KEVIN WILLIAMSON: The Tyrant in the Gray Flannel Suit: Traditional American distrust of the centralized state is based on some lessons learned the hard way.
There is no one who can be trusted with political power. Lord Acton’s famous epigram — “Power corrupts, and absolute power corrupts absolutely” — communicates a law of human life that is as inescapable as that of supply and demand: There may be variations along the curve, but the slope is always in the same direction. Even in a stable, liberal society such as our own, we have seen presidents, including the current president, abuse their power for personal and political ends, sometimes with shocking disregard for both law and propriety. The number of generals who have participated in the overthrow of civilian governments to which they swore oaths of allegiance is enough to populate a small army. In politics, great men are dangerous men.
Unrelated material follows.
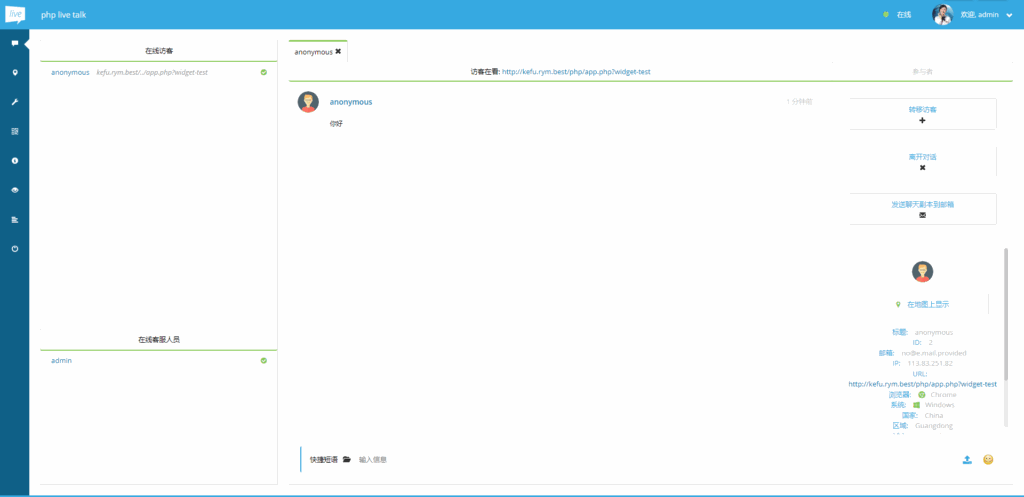Open the wrench settings icon in sidebar
Viewport: 1024px width, 497px height.
(14, 102)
There is very little in this world as dramatic as the coup d’état, but it is not only presidents and princes who are susceptible to the allure of power. New York City enjoys the services of the nation’s best-led and most professional big-city police department, but its officers have been known to abuse their power in ways ranging from the banal to the antiheroic, from taking petty bribes to acting as mob enforcers for the Lucchese crime syndicate. Political power is corruptible down to the level of public-school administrators and DMV clerks.
That’s why there should be as little of it as possible.